Sepatu mahal, untuk apa? Dimataku, kini hidup pasrah jiwa, raga.

Dua bulan berlalu, aku masih bugar. Wajahku berseri, aku tampak ayu meski tanpa polesan.
 
Seorang pria tampan menjadi sandaranku, aku mencintainya.

Hari demi hari kulalui. Lupa bahwa diriku menanti hari. Kesenangan hidup, memabukkan pikiran dan hatiku.
 
Aku kembali ke kubangan.

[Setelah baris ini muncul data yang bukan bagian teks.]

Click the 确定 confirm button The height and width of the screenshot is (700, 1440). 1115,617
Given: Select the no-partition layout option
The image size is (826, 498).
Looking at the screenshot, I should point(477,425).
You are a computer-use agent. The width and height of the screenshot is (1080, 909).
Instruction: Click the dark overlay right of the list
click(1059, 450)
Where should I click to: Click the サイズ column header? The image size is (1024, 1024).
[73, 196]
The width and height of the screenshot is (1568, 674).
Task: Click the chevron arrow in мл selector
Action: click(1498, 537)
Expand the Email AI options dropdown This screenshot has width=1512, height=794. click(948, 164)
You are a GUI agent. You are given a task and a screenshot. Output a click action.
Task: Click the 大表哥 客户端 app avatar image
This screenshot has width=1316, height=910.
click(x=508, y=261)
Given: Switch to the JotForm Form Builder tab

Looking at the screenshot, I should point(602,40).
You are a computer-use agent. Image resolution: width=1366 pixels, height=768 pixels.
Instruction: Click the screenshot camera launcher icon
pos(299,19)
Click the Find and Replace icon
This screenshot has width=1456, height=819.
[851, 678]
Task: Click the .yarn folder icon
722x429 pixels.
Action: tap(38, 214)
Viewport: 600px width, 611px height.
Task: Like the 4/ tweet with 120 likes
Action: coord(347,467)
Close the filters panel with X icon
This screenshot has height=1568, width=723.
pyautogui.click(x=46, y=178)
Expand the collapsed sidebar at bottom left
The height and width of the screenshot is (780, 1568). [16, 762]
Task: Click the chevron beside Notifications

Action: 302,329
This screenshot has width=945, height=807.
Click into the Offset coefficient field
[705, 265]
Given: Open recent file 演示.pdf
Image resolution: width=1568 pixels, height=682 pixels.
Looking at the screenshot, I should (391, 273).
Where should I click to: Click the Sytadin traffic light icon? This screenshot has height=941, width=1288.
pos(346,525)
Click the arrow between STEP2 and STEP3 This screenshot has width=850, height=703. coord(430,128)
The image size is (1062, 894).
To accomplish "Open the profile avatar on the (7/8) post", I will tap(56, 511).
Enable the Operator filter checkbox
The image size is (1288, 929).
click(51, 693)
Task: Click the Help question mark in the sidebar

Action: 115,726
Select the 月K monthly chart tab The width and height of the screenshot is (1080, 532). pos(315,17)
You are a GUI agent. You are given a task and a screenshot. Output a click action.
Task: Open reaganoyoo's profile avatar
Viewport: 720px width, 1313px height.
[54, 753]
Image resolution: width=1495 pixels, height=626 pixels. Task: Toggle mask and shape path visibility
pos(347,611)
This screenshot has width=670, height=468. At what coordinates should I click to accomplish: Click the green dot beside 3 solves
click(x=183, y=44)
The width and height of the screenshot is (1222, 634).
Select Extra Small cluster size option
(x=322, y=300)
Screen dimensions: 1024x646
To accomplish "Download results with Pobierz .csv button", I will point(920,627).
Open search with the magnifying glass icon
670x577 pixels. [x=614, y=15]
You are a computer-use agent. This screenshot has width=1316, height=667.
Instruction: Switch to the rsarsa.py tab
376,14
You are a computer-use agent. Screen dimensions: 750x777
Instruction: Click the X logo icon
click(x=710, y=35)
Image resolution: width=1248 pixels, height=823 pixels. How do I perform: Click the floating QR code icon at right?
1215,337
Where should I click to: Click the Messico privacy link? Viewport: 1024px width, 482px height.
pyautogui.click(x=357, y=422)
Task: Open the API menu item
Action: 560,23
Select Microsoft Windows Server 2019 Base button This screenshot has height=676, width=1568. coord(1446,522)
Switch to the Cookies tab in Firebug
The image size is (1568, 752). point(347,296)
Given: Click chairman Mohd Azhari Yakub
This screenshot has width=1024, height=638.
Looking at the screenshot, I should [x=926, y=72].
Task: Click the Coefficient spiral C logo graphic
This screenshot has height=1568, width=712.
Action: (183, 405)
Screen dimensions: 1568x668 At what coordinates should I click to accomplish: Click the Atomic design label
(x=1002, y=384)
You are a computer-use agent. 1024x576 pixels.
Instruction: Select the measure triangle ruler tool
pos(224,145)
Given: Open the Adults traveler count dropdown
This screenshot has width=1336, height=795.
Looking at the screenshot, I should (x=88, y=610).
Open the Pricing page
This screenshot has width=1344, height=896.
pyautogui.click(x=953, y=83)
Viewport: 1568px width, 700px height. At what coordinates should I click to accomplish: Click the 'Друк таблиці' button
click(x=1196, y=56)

Aku terlupa esok tinggal nama, berkalang tanah.
 
Tenggelam dalam kemabukan dunia. Aku lupa bahwa Tuhan berencana lain. Dia memulihkan untuk sebuah pertobatan.
 
Kucampakkan perintahNya, tak tahu nafas tak dapat kubeli.

Tiba hari naasku. Tiada seorang tahu, begitu juga aku. Tubuhku terbaring bersama kekasih. Bergulat
aku melampiaskan nafsu. Penyakit benar-benar mematikan raga, tapi tidak rohku.

Rohku terpisah. Melayang ke langit. Disambut siapakah aku?
 
Aku tak ingin seperti Lazarus, meminta celupan air pada lidahku.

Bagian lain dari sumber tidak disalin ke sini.